→ The problem
Without the pictures, set down the records below word for word.

(Stored items)
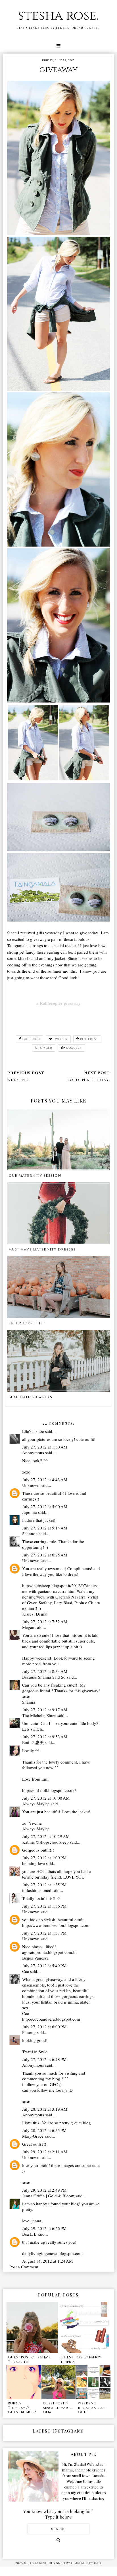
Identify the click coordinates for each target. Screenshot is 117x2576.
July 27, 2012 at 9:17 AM (44, 1709)
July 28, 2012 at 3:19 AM (44, 2109)
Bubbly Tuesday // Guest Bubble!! (22, 2408)
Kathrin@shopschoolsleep (45, 1842)
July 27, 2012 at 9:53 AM (44, 1736)
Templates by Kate (86, 2563)
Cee (25, 1971)
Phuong (29, 2032)
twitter (60, 1039)
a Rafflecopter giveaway (58, 1003)
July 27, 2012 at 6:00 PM (44, 2026)
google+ (74, 1047)
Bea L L (29, 2234)
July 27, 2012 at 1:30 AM (44, 1447)
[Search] (58, 2540)
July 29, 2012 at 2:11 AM (44, 2151)
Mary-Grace (33, 2136)
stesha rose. (58, 15)
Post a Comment (23, 2266)
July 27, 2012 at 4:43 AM (44, 1479)
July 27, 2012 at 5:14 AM (44, 1528)
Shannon (30, 1533)
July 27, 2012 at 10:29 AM (46, 1836)
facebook (31, 1039)
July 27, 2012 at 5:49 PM (44, 1965)
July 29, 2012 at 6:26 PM (44, 2228)
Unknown (30, 1485)
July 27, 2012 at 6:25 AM (44, 1555)
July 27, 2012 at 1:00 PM (44, 1857)
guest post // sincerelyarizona (57, 2408)
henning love (33, 1863)
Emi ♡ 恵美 (33, 1742)
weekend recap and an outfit (92, 2408)
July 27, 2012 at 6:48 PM (44, 2059)
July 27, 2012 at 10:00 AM (46, 1798)
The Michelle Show (39, 1715)
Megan (28, 1627)
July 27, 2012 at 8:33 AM (44, 1671)
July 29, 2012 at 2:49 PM (44, 2190)
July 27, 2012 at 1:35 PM (44, 1884)
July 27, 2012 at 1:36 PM (44, 1906)
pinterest (89, 1039)
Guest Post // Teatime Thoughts (29, 2359)
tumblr (45, 1047)
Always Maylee (36, 1803)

→ Response box
Identify the click coordinates for each target. Screenshot is 117x2576.
July 27, 2012 at 9:17 AM (44, 1709)
July 28, 2012 at 3:19 AM (44, 2109)
Bubbly Tuesday // Guest Bubble!! (22, 2408)
Kathrin@shopschoolsleep (45, 1842)
July 27, 2012 at 9:53 AM (44, 1736)
Templates by Kate (86, 2563)
Cee (25, 1971)
Phuong (29, 2032)
twitter (60, 1039)
a Rafflecopter giveaway (58, 1003)
July 27, 2012 at 6:00 PM (44, 2026)
google+ (74, 1047)
Bea L L (29, 2234)
July 27, 2012 at 1:30 AM (44, 1447)
[Search] (58, 2540)
July 29, 2012 at 2:11 AM (44, 2151)
Mary-Grace (33, 2136)
stesha rose. (58, 15)
Post a Comment (23, 2266)
July 27, 2012 at 4:43 AM (44, 1479)
July 27, 2012 at 5:14 AM (44, 1528)
Shannon (30, 1533)
July 27, 2012 at 10:29 AM (46, 1836)
facebook (31, 1039)
July 27, 2012 at 5:49 PM (44, 1965)
July 29, 2012 at 6:26 PM (44, 2228)
Unknown (30, 1485)
July 27, 2012 at 6:25 AM (44, 1555)
July 27, 2012 at 1:00 PM (44, 1857)
guest post // sincerelyarizona (57, 2408)
henning love (33, 1863)
Emi ♡ 恵美 (33, 1742)
weekend recap and an outfit (92, 2408)
July 27, 2012 at 6:48 PM (44, 2059)
July 27, 2012 at 10:00 AM (46, 1798)
The Michelle Show (39, 1715)
Megan (28, 1627)
July 27, 2012 at 8:33 AM (44, 1671)
July 29, 2012 at 2:49 PM (44, 2190)
July 27, 2012 at 1:35 PM (44, 1884)
July 27, 2012 at 1:36 PM (44, 1906)
pinterest (89, 1039)
Guest Post // Teatime Thoughts (29, 2359)
tumblr (45, 1047)
Always Maylee (36, 1803)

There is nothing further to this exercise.